SourceFiles.org - Use the Source, Luke
Home | Register | News | Forums | Guide | MyLinks | Bookmark

Related Sites

Latest News
  General News
  Reviews
  Press Releases
  Software
  Hardware
  Security
  Tutorials
  Off Topic


Back to files

ccextractor, v0.01

Author: cfsmp3@gmail.com . Most credit goes to other people, though: McPoodle (author of the original SCC_RIP), Neuron2, and others (see source code).

License

GPL 2.0.

Description

ccextractor is mostly a mildly optimized C port of McPoodle's excellent but painfully slow Perl script SCC_RIP. It lets you rip the raw closed captions (read: subtitles) data from a number of sources, such as DVD or replay TV.

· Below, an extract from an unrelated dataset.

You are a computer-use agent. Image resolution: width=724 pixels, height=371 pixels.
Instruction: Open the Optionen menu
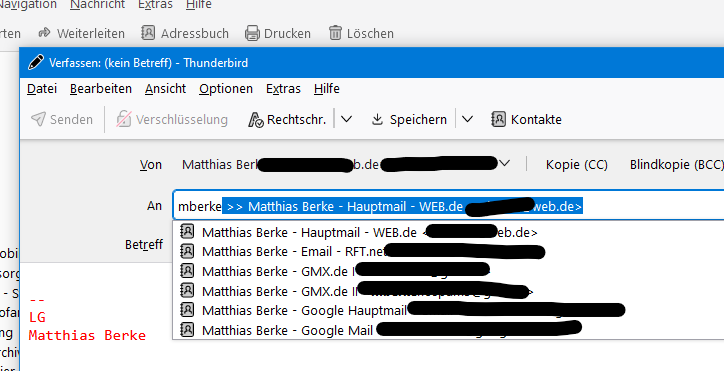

As an added bonus compared to the original SCC_RIP, ccextractor can extract subtitles from the HDTV transport streams that are becoming more common.

At this point ccextractor extracts the line 21 captions (which must legally be present for a number of years until the transition to digital is complete). Note that in most .ts you can find, there will be subtitle data for both analog (EIA-608) decoders and digital (EIA-708). AFAIK there are not freely available EIA-708 rippers.

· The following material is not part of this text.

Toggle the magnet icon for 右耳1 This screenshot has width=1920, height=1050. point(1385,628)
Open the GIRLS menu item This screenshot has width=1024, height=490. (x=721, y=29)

Anyway, since line 21 captions will be available for some time, we have time to build a decent 708 ripper.

Basic Usage

For details on CC, please go to McPoodle's page:

http://www.geocities.com/mcpoodle43/SCC_TOOLS/DOCS/SCC_TOOLS.HTML

You will need his tools to use ccextrator's output.

The basic idea is that you get the raw closed caption dump from ccextractor. Then you need other tools (which vary depending on what you want to do) to continue processing.

To get a transcript from a .ts file in .srt (I assume this will be the most common use) do this:

ccextractor -12 input_file

-12 means "extract both subtitle tracks" (actually technical names are fields but tracks is easier to understand). 1 is almost always English. 2 is Spanish in HBO (at least in the few samples I've seen) but could be anything. Just extract both of them and check.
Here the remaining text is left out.